Umat percaya pada karisma atau aura spiritual yang memancar dari diri anregurutta, atau pada karamah (keajaiban) mereka.
Pada anregurutta, umat bukan hanya bertanya soal agama, tapi juga minta doa kesembuhan dari segala penyakit, kesuksesan dalam urusan jodoh, bisnis dan politik, bahkan ilmu kesaktian/kekebalan.
Sebelum berceramah, anregurutta tak butuh persiapan waktu menyusun konsep atau outline ceramah. Sebab, apa yang diceramahkan adalah bagian integral dari karakter atau dirinya. Tema dan isi ceramahnya pun tidak berdasarkan pesanan atau kegemaran jamaah tapi pada apa yang anregurutta anggap sesuai keadaan jamaah terkait.
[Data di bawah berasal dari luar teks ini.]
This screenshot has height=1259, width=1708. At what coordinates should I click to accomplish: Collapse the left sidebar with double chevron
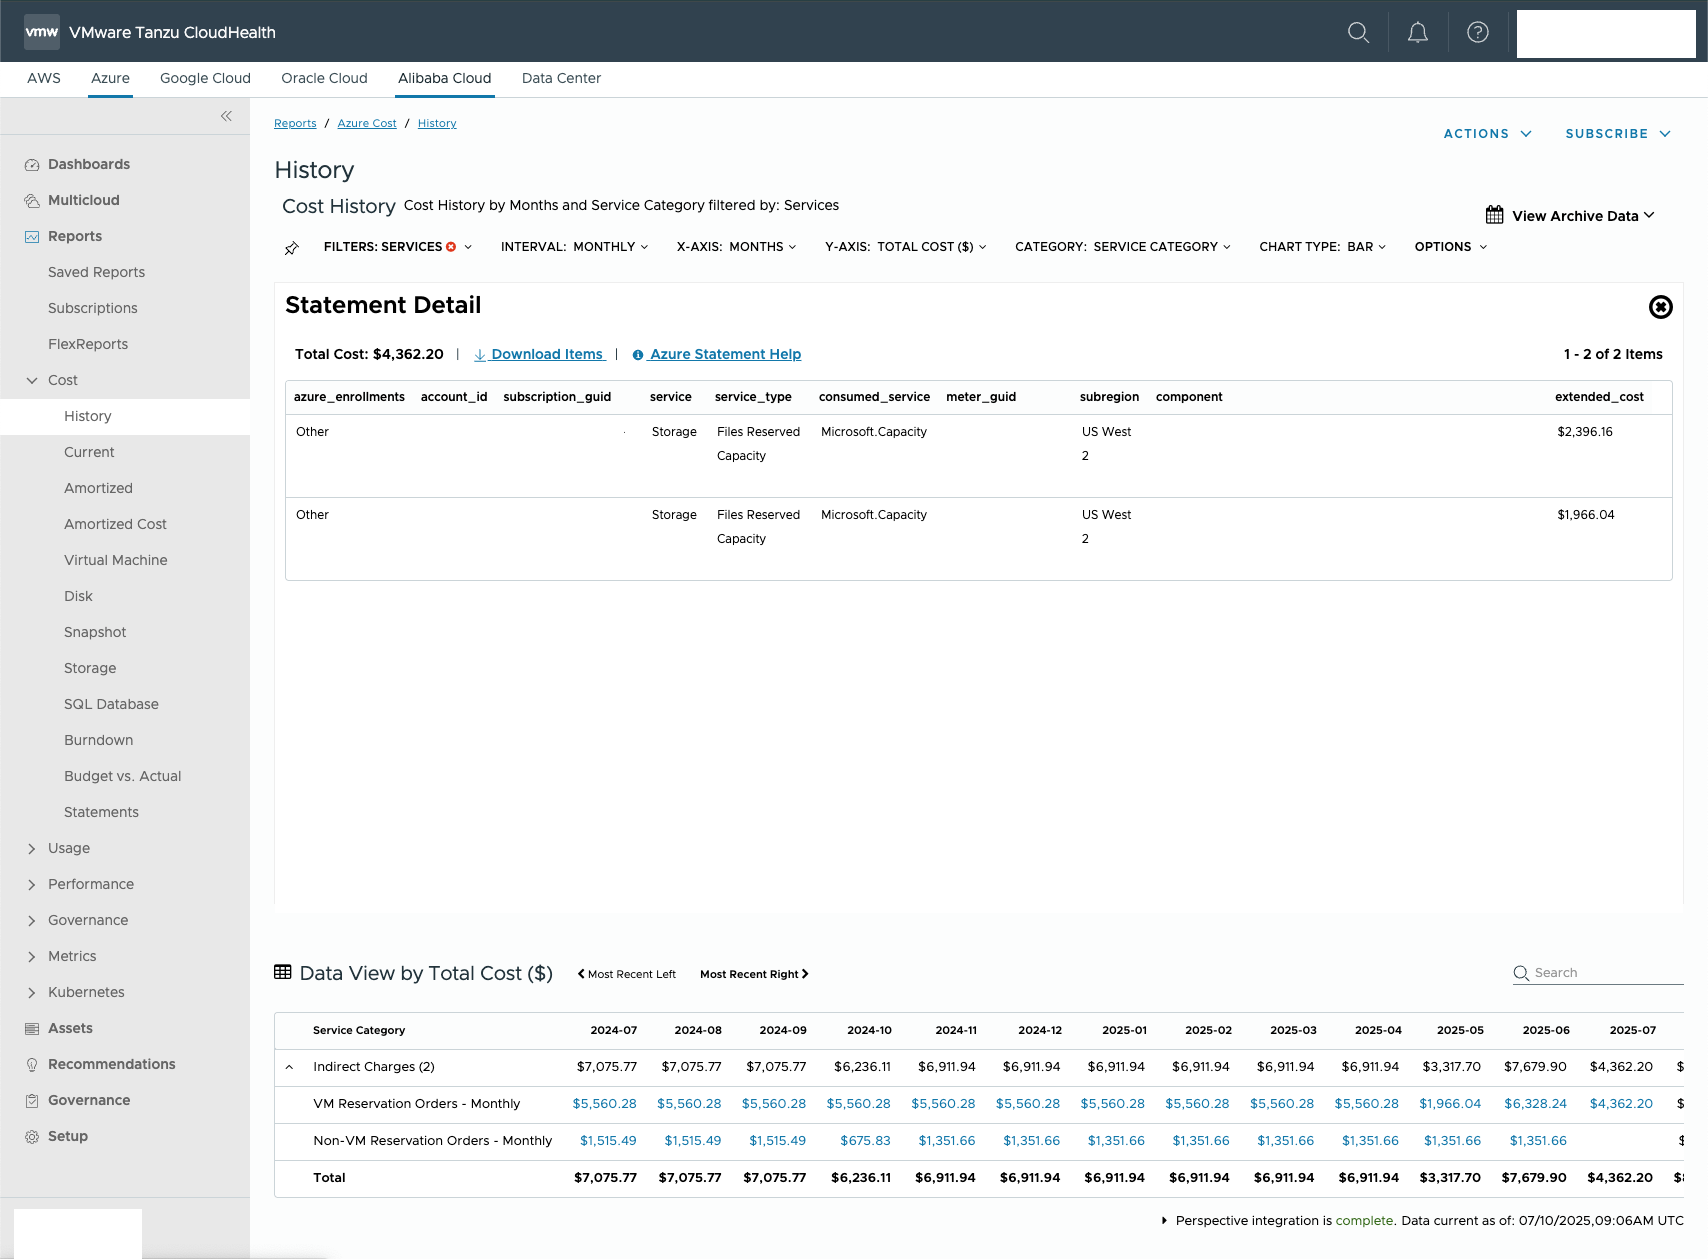[226, 116]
Seringkali, anregurutta berceramah seraya membaca dan menjelaskan satu kitab tebal (dalam bahasa Arab) hingga tamat (mappangaji kitta). Jadi, tema dan isi ceramah selalu berkembang dari waktu ke waktu.
Di masa itu, materi ceramah belum dapat di-google, diunduh dari Internet lalu disimpan dalam gawai canggih. Jangankan internet, jaringan telepon rumah saja belum ada.
Kini, praktis hampir semua konten ceramah para mubalig tentang Ramadan dapat diunduh dari Internet, atau berseliweran di WA, Facebook dan media sosial lainnya.
Anregurutta tidak berharap imbalan material dari ceramahnya, apalagi pasang tarif. Jika diundang berceramah, pertanyaan pertamanya bukan “di mana” (masjid besar atau kecil?), tapi kapan (siapa tahu sudah ada janji dengan yang lain).